* START Records supplied *
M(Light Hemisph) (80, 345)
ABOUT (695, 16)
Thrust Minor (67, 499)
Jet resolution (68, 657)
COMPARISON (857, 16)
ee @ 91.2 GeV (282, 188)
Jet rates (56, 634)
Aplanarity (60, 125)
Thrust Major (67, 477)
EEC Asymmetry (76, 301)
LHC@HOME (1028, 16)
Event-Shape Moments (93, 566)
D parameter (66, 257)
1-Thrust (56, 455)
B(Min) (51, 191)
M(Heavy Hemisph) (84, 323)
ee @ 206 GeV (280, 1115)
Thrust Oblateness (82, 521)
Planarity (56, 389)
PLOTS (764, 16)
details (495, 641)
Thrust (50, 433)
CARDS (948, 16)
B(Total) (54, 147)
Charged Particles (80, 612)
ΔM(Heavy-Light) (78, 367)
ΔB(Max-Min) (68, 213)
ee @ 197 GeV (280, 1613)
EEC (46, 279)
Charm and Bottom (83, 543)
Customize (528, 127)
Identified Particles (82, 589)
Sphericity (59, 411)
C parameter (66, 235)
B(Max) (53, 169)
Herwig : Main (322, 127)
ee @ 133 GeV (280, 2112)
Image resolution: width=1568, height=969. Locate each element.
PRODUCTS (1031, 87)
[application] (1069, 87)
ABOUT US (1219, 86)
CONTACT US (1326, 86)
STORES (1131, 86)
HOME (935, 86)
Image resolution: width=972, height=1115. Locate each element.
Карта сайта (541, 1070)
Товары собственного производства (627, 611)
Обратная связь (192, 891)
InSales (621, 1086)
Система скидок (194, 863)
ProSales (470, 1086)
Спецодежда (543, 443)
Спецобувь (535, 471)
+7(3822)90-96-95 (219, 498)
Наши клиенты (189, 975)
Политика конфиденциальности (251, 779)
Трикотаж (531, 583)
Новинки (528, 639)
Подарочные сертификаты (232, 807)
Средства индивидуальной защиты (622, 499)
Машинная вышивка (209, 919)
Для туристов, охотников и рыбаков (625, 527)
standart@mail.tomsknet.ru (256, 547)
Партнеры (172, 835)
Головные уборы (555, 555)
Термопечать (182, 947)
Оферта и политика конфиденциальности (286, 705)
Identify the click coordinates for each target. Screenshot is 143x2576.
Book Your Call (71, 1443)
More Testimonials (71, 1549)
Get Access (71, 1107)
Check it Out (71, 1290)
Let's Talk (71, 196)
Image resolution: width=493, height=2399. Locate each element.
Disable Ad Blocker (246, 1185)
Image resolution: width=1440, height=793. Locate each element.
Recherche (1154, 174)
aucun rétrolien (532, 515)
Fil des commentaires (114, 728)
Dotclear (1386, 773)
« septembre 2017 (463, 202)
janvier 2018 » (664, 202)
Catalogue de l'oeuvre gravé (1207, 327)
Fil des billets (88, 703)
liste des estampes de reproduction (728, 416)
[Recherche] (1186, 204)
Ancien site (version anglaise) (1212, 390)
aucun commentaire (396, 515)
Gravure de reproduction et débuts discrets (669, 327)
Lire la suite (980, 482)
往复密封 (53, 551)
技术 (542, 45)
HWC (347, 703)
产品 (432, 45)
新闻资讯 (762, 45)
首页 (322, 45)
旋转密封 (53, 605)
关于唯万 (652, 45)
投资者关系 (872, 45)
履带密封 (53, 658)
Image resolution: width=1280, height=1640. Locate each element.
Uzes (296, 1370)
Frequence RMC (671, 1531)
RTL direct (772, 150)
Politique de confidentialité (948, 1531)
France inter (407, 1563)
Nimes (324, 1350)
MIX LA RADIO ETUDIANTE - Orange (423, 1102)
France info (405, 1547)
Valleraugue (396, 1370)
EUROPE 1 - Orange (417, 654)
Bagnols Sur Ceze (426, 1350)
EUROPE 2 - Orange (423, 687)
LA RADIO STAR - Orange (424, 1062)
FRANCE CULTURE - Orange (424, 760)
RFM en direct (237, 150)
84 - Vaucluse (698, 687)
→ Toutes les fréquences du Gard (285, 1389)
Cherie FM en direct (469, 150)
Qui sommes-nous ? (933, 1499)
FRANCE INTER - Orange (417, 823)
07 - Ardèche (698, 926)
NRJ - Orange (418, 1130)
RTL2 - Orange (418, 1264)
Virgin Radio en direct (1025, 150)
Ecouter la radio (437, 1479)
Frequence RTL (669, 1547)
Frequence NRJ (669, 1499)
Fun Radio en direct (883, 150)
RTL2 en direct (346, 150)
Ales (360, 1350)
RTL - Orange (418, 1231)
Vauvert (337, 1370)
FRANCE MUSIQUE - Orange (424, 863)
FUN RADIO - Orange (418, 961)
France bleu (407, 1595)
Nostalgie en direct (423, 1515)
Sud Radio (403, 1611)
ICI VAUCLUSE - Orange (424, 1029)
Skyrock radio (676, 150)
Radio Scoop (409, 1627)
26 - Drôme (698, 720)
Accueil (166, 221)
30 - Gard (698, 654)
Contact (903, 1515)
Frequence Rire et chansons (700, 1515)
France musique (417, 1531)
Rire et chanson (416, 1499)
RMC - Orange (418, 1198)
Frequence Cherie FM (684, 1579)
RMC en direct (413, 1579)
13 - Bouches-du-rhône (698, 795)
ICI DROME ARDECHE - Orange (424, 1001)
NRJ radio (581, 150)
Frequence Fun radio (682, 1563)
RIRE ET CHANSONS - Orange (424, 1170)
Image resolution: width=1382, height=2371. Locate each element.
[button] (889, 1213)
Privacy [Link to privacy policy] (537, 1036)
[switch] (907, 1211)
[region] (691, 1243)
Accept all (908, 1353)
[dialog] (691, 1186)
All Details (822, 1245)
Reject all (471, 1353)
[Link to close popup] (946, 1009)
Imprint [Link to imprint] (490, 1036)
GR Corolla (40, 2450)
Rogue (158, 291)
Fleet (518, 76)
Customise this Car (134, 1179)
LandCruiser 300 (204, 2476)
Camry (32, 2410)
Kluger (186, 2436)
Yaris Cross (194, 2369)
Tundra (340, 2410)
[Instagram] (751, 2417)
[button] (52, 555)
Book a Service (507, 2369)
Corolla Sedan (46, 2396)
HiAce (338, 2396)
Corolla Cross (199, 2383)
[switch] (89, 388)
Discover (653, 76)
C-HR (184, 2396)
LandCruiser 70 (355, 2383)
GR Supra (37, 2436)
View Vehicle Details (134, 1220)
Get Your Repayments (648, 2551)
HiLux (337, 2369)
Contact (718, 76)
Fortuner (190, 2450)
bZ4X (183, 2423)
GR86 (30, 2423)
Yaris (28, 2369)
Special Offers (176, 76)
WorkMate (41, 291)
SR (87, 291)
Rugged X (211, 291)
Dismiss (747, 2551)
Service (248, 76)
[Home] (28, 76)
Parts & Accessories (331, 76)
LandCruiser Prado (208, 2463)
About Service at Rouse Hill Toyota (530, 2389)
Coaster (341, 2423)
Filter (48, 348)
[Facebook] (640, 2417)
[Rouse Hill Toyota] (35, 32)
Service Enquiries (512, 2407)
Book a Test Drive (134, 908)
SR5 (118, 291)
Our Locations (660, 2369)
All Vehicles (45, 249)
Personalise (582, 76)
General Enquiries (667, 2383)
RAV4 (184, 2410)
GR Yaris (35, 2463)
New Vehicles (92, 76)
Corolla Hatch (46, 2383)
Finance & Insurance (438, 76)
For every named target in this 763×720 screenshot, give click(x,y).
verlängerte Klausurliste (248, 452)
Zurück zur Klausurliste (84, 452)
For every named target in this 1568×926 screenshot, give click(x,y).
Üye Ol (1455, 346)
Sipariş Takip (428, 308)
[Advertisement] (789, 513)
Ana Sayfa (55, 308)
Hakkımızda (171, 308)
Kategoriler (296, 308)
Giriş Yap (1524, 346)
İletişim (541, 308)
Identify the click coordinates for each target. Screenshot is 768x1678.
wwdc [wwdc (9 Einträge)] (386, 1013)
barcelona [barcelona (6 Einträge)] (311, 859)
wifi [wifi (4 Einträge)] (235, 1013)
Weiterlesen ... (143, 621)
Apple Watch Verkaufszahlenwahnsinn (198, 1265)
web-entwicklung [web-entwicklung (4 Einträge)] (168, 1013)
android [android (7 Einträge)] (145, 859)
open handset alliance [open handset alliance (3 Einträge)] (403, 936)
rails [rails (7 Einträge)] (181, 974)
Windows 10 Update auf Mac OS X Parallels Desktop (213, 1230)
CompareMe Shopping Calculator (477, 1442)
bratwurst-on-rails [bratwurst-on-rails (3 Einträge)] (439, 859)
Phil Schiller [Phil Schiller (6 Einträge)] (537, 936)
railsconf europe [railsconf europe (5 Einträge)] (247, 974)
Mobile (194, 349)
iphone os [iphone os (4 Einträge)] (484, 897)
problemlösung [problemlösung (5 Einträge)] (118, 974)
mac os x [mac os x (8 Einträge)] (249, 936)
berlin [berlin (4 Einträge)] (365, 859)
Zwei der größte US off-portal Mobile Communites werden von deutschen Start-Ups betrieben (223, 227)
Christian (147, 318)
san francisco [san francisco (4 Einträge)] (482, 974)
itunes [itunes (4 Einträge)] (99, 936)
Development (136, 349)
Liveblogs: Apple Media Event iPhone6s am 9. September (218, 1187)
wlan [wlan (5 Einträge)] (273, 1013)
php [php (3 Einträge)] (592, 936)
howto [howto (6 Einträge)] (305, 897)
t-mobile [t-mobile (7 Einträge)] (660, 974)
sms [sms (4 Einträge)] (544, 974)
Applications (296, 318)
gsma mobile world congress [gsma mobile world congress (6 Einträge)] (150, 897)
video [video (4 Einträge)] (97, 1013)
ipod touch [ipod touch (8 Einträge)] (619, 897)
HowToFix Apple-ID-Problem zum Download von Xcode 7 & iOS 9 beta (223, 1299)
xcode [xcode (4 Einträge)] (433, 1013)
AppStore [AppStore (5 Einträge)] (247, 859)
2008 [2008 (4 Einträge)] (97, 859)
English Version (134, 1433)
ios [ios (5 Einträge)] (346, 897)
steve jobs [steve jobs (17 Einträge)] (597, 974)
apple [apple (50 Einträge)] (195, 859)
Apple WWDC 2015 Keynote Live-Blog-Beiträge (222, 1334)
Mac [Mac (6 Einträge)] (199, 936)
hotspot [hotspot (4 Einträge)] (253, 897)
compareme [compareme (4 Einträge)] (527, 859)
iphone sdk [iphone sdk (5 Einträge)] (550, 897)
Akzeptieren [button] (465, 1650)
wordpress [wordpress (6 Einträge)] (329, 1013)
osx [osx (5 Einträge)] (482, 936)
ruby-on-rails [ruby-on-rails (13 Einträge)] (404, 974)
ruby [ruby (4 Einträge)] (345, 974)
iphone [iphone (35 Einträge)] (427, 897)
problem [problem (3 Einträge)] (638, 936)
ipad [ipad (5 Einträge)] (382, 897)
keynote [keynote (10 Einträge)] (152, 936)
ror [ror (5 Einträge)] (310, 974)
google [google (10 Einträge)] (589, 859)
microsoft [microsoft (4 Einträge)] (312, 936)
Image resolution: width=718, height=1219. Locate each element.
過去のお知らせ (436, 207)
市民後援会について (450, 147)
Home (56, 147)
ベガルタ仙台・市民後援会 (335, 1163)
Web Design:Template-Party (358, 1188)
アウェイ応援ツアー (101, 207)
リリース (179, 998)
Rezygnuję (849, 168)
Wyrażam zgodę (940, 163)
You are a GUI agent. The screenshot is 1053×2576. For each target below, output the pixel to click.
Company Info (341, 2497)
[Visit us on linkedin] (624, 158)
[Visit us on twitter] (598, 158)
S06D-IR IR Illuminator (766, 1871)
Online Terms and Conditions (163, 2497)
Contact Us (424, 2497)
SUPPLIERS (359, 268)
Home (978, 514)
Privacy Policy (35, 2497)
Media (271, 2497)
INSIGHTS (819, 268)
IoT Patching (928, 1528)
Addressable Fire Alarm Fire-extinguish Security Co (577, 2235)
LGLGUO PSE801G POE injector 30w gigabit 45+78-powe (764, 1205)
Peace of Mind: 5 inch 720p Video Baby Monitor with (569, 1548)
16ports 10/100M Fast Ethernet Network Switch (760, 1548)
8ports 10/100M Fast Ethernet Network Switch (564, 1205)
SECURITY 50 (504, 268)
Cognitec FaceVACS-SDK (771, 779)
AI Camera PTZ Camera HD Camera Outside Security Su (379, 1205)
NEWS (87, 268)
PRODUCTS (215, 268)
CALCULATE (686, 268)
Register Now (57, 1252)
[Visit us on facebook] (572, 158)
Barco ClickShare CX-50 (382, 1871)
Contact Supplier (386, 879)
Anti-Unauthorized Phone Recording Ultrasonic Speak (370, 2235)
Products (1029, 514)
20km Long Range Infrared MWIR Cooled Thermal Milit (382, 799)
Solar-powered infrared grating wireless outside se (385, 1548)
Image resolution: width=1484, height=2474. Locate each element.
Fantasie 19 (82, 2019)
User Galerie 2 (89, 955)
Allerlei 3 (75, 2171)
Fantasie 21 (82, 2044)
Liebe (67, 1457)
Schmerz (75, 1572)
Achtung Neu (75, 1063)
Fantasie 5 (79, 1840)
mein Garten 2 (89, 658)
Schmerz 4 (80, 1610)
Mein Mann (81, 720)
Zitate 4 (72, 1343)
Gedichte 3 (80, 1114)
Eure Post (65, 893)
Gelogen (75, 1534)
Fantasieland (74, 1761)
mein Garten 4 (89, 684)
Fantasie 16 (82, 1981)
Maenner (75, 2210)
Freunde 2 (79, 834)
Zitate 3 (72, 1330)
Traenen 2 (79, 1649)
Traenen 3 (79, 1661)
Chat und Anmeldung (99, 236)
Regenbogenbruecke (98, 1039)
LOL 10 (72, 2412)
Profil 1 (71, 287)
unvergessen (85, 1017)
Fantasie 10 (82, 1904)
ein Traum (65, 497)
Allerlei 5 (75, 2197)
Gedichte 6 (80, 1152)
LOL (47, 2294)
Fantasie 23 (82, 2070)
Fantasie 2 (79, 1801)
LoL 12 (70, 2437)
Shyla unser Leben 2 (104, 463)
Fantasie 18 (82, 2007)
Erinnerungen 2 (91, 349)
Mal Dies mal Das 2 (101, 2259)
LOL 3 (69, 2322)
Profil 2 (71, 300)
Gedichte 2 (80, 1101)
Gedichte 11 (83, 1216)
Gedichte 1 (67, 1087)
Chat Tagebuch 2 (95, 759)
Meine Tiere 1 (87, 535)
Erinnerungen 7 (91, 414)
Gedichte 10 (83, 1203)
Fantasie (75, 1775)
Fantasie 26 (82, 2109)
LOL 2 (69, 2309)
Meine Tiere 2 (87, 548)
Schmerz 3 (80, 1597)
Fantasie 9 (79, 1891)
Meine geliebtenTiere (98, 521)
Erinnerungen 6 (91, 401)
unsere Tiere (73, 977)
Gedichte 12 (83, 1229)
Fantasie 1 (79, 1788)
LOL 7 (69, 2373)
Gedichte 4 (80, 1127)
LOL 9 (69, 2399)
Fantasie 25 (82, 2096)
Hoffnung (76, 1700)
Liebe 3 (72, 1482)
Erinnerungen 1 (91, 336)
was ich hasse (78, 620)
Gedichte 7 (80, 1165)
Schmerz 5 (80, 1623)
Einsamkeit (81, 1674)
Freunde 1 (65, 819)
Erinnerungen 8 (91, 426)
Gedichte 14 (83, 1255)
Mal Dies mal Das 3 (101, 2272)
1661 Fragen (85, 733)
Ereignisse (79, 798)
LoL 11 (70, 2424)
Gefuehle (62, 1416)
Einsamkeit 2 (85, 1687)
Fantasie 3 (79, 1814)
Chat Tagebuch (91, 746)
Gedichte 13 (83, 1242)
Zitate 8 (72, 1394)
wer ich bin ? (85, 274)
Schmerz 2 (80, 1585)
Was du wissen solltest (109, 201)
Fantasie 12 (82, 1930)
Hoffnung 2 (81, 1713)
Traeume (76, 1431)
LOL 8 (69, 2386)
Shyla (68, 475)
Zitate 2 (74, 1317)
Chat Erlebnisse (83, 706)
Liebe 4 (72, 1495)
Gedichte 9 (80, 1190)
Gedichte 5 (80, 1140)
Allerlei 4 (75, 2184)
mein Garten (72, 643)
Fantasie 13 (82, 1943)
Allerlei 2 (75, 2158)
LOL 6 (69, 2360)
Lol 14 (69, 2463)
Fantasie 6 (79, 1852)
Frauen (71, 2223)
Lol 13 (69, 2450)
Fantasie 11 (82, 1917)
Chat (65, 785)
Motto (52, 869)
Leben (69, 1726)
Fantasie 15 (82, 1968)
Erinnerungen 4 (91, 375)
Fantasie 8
* END Records supplied *
* Task statement *
From the line containing "osx [osx (5 Einträge)] (482, 936)" through the line containing "mein Garten 4 (89, 684)", reproduce the data with "Einträge" substituted by "Beiträge" and every other part left unchanged.

* Solution to this task *
osx [osx (5 Beiträge)] (482, 936)
ruby-on-rails [ruby-on-rails (13 Beiträge)] (404, 974)
ruby [ruby (4 Beiträge)] (345, 974)
iphone [iphone (35 Beiträge)] (427, 897)
problem [problem (3 Beiträge)] (638, 936)
ipad [ipad (5 Beiträge)] (382, 897)
keynote [keynote (10 Beiträge)] (152, 936)
ror [ror (5 Beiträge)] (310, 974)
google [google (10 Beiträge)] (589, 859)
microsoft [microsoft (4 Beiträge)] (312, 936)
Image resolution: width=718, height=1219. Locate each element.
過去のお知らせ (436, 207)
市民後援会について (450, 147)
Home (56, 147)
ベガルタ仙台・市民後援会 (335, 1163)
Web Design:Template-Party (358, 1188)
アウェイ応援ツアー (101, 207)
リリース (179, 998)
Rezygnuję (849, 168)
Wyrażam zgodę (940, 163)
You are a GUI agent. The screenshot is 1053×2576. For each target below, output the pixel to click.
Company Info (341, 2497)
[Visit us on linkedin] (624, 158)
[Visit us on twitter] (598, 158)
S06D-IR IR Illuminator (766, 1871)
Online Terms and Conditions (163, 2497)
Contact Us (424, 2497)
SUPPLIERS (359, 268)
Home (978, 514)
Privacy Policy (35, 2497)
Media (271, 2497)
INSIGHTS (819, 268)
IoT Patching (928, 1528)
Addressable Fire Alarm Fire-extinguish Security Co (577, 2235)
LGLGUO PSE801G POE injector 30w gigabit 45+78-powe (764, 1205)
Peace of Mind: 5 inch 720p Video Baby Monitor with (569, 1548)
16ports 10/100M Fast Ethernet Network Switch (760, 1548)
8ports 10/100M Fast Ethernet Network Switch (564, 1205)
SECURITY 50 (504, 268)
Cognitec FaceVACS-SDK (771, 779)
AI Camera PTZ Camera HD Camera Outside Security Su (379, 1205)
NEWS (87, 268)
PRODUCTS (215, 268)
CALCULATE (686, 268)
Register Now (57, 1252)
[Visit us on facebook] (572, 158)
Barco ClickShare CX-50 (382, 1871)
Contact Supplier (386, 879)
Anti-Unauthorized Phone Recording Ultrasonic Speak (370, 2235)
Products (1029, 514)
20km Long Range Infrared MWIR Cooled Thermal Milit (382, 799)
Solar-powered infrared grating wireless outside se (385, 1548)
Image resolution: width=1484, height=2474. Locate each element.
Fantasie 19 (82, 2019)
User Galerie 2 (89, 955)
Allerlei 3 (75, 2171)
Fantasie 21 (82, 2044)
Liebe (67, 1457)
Schmerz (75, 1572)
Achtung Neu (75, 1063)
Fantasie 5 (79, 1840)
mein Garten 2 (89, 658)
Schmerz 4 (80, 1610)
Mein Mann (81, 720)
Zitate 4 (72, 1343)
Gedichte 3 (80, 1114)
Eure Post (65, 893)
Gelogen (75, 1534)
Fantasieland (74, 1761)
mein Garten 4 (89, 684)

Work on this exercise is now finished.